Several packets using different data rates (different spreading factors) may be demodulated
simultaneously even on the same channel. Those channels are intended to be used for a massive
asynchronous star network of 10000’s of sensor nodes. Each sensor may use a random channel
(amongst IF0 to IF7) and a different data rate for any transmission.
Sensors located near the gateway will typically use the highest possible data rate in the fixed
125 kHz channel bandwidth (e.g. 6 kbit/s) while sensors located far away will use a lower data rate
down to 300 bit/s (minimum LoRa data rate in a 125 kHz channel).
The SX1301 digital baseband chip scans the 8 channels (IF0 to IF7) for preambles of all data
rates at all times.
The chip is able to demodulate simultaneously up to 8 packets. Any combination of spreading
factor and intermediate frequency for up to 8 packets is possible (e.g. one SF7 packet on IF0, one
SF12 packet on IF7 and one SF9 packet on IF1 simultaneously).
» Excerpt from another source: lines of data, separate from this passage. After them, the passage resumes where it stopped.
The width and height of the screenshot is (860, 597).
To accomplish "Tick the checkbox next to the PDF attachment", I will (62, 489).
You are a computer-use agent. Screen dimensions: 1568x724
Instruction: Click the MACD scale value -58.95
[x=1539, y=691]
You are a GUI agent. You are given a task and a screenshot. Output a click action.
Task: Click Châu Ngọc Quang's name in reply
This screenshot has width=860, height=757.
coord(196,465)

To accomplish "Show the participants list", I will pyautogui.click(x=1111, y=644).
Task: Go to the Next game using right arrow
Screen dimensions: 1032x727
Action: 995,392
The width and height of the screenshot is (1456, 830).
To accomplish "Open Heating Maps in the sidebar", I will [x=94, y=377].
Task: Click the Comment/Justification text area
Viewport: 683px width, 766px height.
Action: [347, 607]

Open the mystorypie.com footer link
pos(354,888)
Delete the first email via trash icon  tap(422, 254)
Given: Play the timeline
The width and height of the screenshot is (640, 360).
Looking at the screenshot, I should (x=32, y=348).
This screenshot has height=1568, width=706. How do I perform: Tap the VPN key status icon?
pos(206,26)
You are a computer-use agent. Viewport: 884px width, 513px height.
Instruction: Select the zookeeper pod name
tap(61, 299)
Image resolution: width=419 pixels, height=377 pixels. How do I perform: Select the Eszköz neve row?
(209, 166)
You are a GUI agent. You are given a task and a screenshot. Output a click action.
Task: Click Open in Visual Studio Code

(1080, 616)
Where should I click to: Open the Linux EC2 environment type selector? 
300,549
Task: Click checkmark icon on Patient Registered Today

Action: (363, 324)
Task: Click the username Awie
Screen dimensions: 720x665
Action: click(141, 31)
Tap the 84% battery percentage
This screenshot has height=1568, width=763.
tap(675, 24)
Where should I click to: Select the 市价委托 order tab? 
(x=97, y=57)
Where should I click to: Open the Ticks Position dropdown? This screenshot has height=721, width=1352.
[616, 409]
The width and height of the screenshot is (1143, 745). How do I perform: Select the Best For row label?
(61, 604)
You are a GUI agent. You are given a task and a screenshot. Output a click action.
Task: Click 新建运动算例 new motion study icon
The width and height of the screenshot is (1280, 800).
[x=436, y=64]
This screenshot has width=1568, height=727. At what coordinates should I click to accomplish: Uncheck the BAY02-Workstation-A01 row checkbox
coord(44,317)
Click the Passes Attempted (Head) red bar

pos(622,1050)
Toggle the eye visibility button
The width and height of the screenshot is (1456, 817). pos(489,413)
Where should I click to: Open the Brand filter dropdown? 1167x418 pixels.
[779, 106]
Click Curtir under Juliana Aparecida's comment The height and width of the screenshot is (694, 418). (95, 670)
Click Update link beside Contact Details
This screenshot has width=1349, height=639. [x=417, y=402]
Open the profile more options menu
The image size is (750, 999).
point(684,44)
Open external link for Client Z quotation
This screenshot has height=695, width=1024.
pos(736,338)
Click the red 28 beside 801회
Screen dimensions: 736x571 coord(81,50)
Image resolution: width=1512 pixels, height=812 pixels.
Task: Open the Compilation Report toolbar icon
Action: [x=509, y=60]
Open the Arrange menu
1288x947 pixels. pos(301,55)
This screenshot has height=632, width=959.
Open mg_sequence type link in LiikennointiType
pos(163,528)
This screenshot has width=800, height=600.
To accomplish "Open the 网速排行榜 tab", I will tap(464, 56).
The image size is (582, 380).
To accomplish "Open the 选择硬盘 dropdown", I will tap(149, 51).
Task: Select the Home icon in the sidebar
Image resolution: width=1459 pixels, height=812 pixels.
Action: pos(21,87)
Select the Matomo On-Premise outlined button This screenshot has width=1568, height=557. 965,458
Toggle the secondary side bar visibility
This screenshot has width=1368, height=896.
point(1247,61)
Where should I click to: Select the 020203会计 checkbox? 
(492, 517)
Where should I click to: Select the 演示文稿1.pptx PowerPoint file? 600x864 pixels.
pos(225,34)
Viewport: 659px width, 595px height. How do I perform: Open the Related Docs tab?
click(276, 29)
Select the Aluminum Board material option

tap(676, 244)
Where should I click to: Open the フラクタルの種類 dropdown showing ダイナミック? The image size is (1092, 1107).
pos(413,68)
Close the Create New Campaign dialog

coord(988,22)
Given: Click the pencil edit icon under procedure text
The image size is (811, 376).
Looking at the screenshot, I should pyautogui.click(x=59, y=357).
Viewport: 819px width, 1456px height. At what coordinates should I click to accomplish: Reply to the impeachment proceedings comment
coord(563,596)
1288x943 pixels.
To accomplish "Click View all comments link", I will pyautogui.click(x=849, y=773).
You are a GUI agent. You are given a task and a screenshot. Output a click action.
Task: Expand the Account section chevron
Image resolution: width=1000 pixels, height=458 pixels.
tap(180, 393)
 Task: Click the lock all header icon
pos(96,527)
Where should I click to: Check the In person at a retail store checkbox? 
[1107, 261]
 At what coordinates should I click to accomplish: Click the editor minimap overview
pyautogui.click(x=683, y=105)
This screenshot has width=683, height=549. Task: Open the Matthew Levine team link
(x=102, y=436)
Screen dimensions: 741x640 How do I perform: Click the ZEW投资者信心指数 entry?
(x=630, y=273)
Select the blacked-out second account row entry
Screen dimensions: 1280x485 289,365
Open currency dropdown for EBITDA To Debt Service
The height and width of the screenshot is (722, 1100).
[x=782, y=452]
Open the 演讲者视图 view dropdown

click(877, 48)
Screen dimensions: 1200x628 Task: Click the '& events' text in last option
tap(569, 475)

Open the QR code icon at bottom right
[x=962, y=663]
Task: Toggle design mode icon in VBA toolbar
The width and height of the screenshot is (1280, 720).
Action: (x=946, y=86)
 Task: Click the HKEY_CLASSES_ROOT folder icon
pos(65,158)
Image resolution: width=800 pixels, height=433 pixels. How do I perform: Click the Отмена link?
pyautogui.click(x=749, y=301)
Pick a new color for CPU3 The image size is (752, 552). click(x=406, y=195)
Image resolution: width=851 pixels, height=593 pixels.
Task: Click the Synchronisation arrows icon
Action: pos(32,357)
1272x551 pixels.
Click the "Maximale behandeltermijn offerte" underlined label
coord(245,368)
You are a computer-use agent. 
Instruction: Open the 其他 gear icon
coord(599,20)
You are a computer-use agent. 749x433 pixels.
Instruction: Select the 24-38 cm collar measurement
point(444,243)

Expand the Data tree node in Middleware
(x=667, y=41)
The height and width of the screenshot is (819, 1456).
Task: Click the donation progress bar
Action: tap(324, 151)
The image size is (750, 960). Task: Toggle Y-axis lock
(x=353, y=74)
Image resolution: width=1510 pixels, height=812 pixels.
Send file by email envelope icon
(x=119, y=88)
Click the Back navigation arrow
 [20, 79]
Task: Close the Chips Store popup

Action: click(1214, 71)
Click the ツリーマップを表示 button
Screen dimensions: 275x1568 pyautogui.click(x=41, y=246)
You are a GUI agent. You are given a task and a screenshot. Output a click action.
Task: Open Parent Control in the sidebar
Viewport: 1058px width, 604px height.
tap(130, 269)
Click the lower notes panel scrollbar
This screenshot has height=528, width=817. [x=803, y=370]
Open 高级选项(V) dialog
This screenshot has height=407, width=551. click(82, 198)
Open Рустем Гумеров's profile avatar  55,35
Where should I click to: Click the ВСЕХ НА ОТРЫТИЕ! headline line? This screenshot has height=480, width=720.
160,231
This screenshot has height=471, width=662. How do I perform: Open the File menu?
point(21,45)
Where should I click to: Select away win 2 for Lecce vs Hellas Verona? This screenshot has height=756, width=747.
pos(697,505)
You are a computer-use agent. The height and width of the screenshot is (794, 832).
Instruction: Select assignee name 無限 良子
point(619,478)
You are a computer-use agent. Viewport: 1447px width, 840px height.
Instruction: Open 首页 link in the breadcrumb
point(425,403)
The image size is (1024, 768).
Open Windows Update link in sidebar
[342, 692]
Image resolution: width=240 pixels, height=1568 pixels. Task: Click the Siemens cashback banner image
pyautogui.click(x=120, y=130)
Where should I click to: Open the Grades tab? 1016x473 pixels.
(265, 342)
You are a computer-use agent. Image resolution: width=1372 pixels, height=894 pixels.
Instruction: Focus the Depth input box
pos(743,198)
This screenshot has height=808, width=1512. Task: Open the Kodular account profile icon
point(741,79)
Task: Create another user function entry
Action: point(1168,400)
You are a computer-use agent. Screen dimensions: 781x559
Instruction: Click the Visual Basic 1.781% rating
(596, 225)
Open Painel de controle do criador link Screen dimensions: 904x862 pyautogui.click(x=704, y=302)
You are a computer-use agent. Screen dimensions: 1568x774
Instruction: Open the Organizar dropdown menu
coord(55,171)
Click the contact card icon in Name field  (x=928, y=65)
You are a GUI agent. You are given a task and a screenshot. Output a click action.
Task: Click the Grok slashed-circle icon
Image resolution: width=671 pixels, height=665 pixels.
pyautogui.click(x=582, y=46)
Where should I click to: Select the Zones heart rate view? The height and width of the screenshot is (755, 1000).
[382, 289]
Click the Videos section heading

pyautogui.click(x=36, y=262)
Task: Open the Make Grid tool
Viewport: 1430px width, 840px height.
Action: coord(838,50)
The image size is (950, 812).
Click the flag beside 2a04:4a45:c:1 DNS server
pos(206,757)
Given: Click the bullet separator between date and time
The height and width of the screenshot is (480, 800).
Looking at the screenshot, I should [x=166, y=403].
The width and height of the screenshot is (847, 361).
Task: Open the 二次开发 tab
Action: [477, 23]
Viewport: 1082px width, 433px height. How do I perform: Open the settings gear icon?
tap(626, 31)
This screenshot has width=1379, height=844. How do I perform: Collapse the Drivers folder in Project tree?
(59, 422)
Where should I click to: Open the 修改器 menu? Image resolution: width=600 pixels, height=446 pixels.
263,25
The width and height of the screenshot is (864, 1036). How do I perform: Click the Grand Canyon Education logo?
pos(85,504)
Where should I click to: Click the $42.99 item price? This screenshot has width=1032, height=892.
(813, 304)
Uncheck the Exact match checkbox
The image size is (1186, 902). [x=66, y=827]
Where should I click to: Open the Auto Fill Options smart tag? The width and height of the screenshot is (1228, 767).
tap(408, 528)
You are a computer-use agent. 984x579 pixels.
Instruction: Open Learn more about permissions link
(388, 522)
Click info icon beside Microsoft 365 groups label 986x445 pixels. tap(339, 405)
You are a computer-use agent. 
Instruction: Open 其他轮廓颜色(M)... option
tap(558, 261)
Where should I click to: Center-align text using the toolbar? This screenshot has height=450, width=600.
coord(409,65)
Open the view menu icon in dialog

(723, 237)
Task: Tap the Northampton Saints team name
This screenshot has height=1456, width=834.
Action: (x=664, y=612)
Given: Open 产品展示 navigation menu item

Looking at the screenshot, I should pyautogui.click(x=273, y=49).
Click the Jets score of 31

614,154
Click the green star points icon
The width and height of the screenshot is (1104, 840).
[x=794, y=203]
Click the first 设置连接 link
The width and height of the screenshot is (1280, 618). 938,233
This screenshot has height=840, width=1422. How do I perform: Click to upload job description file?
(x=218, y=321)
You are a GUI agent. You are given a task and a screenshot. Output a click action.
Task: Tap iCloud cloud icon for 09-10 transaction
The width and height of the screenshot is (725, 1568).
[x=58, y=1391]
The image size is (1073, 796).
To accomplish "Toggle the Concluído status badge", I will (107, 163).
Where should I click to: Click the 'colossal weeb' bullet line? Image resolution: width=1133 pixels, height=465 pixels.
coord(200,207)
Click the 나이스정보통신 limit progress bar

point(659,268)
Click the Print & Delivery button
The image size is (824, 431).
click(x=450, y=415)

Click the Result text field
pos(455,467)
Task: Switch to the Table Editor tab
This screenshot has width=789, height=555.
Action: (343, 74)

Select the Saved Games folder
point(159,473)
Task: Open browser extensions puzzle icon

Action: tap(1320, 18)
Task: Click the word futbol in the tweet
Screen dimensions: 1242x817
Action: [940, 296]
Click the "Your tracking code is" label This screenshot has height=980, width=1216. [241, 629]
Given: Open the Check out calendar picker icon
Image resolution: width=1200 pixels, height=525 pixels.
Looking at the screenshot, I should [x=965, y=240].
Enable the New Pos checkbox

The SX1301 can detect simultaneously preambles corresponding to all data rates on all IF0 to
IF7 channels. However, it cannot demodulate more than 8 packets simultaneously. This is because
the SX1301 architecture separates the preamble detection and signal acquisition task from the
demodulation process. The number of simultaneously demodulated packets (in this case 8) is an
arbitrary system parameter and may be set to other values for a customer specific circuit.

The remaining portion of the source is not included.